- Directions -
Leave out the pictures and reproduce all of the data exactly.

- Information -
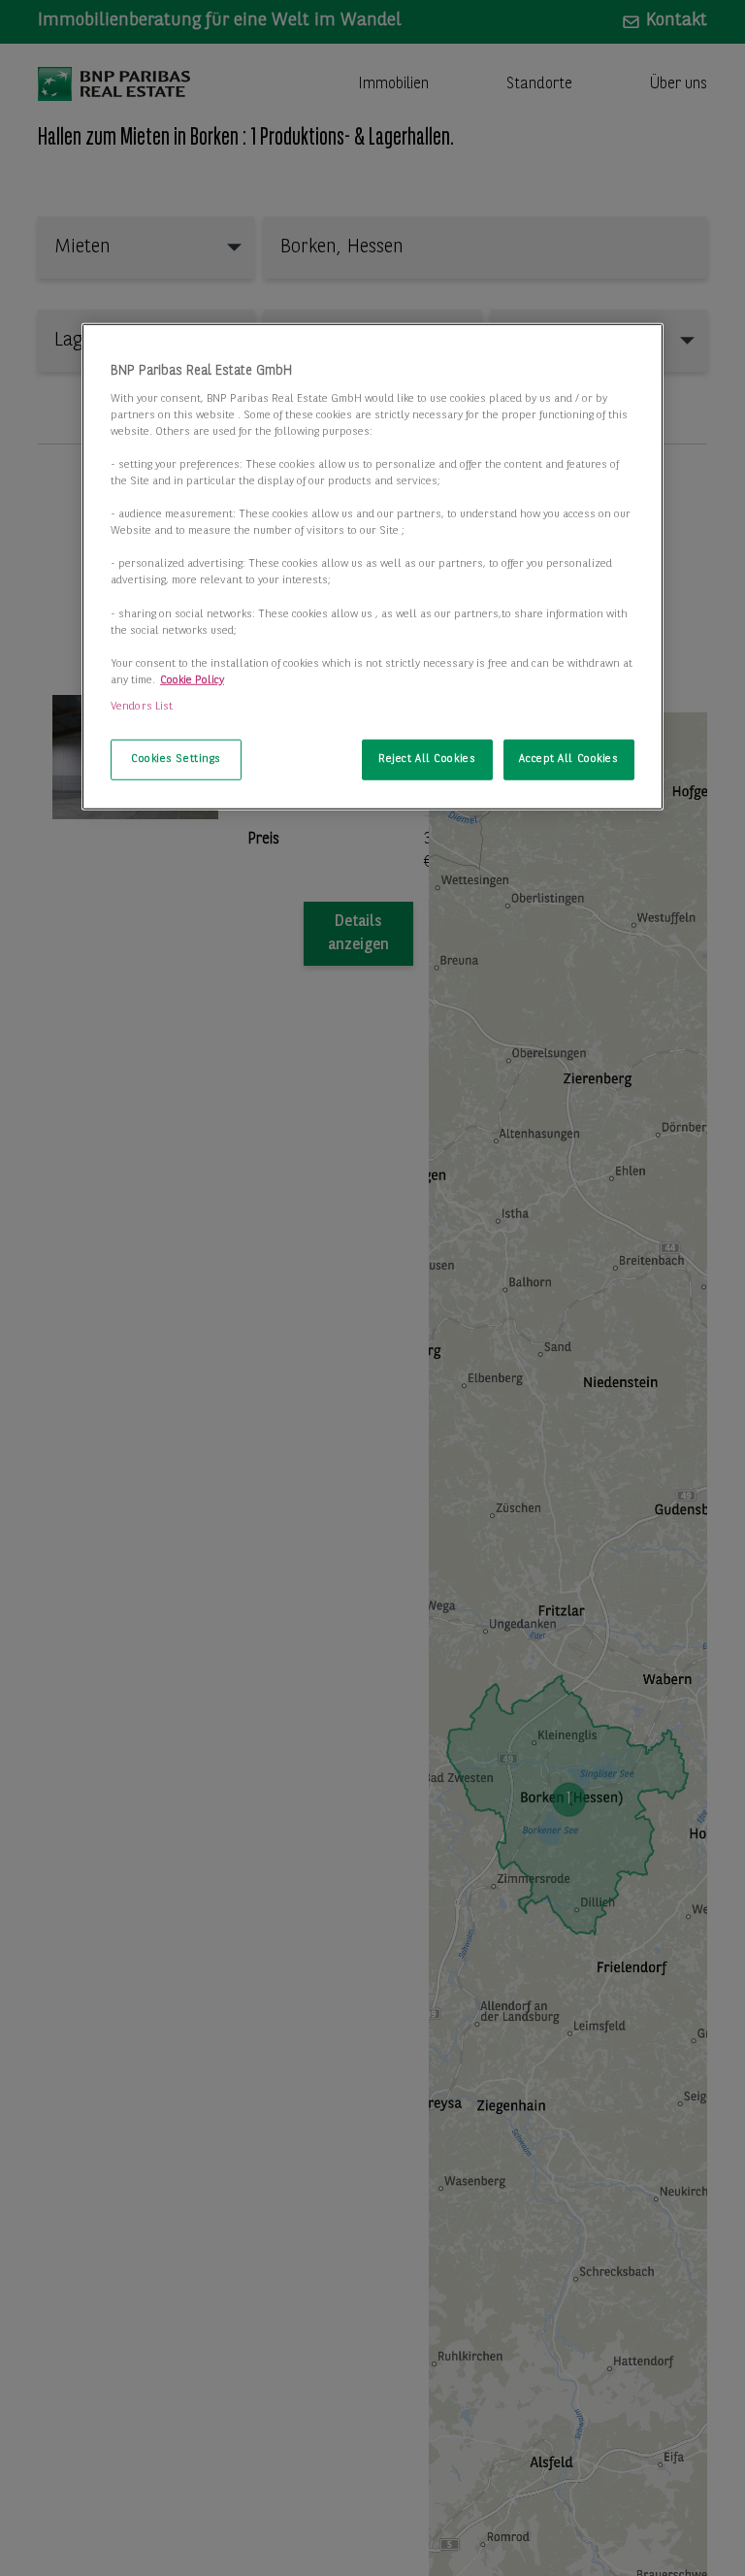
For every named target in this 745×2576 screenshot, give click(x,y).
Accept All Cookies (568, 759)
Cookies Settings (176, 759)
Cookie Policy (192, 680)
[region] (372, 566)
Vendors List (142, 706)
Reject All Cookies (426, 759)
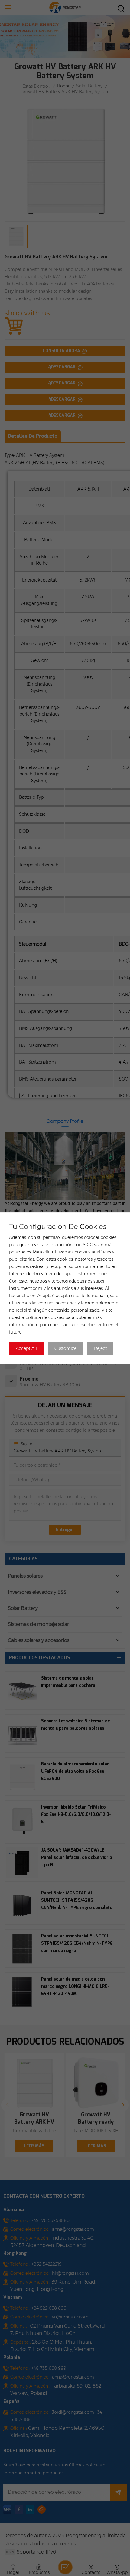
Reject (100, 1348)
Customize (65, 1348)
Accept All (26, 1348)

- Result of this exercise -
For every named target in this 745×2576 screenshot, give click(x,y).
Accept All Cookies (568, 759)
Cookies Settings (176, 759)
Cookie Policy (192, 680)
[region] (372, 566)
Vendors List (142, 706)
Reject All Cookies (426, 759)
Reject (100, 1348)
Customize (65, 1348)
Accept All (26, 1348)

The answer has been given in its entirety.